An easy fix would to make rpm simply ignore subkeys (instead parsing them and messing up the data from the top-level key), especially as the subkeys are typically encryption-only which are not relevant to rpm anyway. With a small patch to ignore the subkeys:
[pmatilai@localhost rpm]$ ./rpm -Kv /tmp/obsoletes-test-1-1.tillf8.noarch.rpm.rpm-4.6.0-2.fc10 
/tmp/obsoletes-test-1-1.tillf8.noarch.rpm.rpm-4.6.0-2.fc10:
    Header V4 RSA/SHA512 Signature, key ID 1c109517: OK
    Header SHA1 digest: OK (b3398044a25fe5bc5e4c5bded44c0dd5d10e13db)
    V4 RSA/SHA512 Signature, key ID 1c109517: OK
    MD5 digest: OK (f16dd8cfcf437beb6d467e4f652c6bbd)

In the long term, it would be nice if gpg would also signing subkeys, because this allows to store the master signing key on an offline machine and only use the subkeys on online machines. This allows to easily revoke subkeys in case it they are compromised, but still keep the web of trust to the master signing key.

If I export only the primary signing key and import it into the rpm database, then verification of the signed rpm also works with rpm from F10.

This bug is still present in F11, rpm-4.7.0-1.fc11.x86_64. That is, I also have a RSA key with subkeys for encryption. I believe this should be common for people signing packages with their personal GPG keys, instead of using a key just for package signing.

The workaround of comment #28 works for me. Thanks Till!

Panu, can you apply you patch to the Fedora RPM and close this? Or at least publish it so I can try to post a bug upstream.

This message is a reminder that Fedora 10 is nearing its end of life.
Approximately 30 (thirty) days from now Fedora will stop maintaining
and issuing updates for Fedora 10.  It is Fedora's policy to close all
bug reports from releases that are no longer maintained.  At that time
this bug will be closed as WONTFIX if it remains open with a Fedora 
'version' of '10'.

Package Maintainer: If you wish for this bug to remain open because you
plan to fix it in a currently maintained version, simply change the 'version' 
to a later Fedora version prior to Fedora 10's end of life.

Bug Reporter: Thank you for reporting this issue and we are sorry that 
we may not be able to fix it before Fedora 10 is end of life.  If you 
would still like to see this bug fixed and are able to reproduce it 
against a later version of Fedora please change the 'version' of this 
bug to the applicable version.  If you are unable to change the version, 
please add a comment here and someone will do it for you.
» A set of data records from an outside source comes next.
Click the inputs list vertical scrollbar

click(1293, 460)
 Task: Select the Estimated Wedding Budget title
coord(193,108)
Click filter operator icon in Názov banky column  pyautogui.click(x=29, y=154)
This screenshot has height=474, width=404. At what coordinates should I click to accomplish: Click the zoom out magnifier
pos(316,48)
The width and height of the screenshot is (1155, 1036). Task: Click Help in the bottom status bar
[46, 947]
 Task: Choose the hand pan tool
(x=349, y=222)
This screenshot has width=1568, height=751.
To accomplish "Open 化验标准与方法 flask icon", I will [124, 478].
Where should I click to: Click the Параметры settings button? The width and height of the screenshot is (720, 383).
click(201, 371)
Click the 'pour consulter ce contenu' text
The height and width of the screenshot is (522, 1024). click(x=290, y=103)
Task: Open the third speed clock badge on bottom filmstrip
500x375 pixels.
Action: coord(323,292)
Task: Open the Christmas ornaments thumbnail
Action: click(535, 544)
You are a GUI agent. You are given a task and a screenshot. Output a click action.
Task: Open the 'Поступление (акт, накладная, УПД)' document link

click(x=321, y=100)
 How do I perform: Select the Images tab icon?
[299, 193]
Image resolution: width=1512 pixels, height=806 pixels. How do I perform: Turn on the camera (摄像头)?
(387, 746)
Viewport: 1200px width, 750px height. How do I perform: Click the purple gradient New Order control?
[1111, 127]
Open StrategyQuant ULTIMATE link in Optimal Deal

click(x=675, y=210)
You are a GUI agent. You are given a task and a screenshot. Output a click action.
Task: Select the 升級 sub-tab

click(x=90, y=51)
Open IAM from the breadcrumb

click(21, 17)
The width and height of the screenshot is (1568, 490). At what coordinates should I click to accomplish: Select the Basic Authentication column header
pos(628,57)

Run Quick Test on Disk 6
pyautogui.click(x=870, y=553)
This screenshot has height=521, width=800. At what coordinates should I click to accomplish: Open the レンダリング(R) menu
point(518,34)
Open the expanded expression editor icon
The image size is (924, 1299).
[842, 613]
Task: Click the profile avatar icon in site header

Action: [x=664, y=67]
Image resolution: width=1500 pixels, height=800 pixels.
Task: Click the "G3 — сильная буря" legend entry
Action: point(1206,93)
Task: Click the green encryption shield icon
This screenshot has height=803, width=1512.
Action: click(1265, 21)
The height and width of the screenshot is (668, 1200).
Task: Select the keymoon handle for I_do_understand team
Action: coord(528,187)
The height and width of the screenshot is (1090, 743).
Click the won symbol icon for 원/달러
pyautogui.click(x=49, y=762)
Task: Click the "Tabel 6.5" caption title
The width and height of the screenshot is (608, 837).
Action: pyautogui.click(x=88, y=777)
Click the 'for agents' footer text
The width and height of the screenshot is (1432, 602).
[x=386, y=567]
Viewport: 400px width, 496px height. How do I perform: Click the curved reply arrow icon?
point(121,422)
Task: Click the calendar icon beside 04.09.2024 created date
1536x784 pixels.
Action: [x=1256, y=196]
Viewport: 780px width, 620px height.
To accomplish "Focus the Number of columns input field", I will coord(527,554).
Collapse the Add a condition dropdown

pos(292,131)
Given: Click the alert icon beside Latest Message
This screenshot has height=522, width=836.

Although we aim to fix as many bugs as possible during every release's 
lifetime, sometimes those efforts are overtaken by events.  Often a 
more recent Fedora release includes newer upstream software that fixes 
bugs or makes them obsolete.

The process we are following is described here: 
http://fedoraproject.org/wiki/BugZappers/HouseKeeping

This bug is still present in F11 and probably in F12 as it is the same version.

Fixed upstream now (by just ignoring subkeys), leaving open for Fedora status tracking.

Should be fixed in current rawhide (rpm 4.7.2-2)

rpm-4.7.2-1.fc11 has been submitted as an update for Fedora 11.
http://admin.fedoraproject.org/updates/rpm-4.7.2-1.fc11

rpm-4.7.2-1.fc11 has been pushed to the Fedora 11 stable repository.  If problems still persist, please make note of it in this bug report.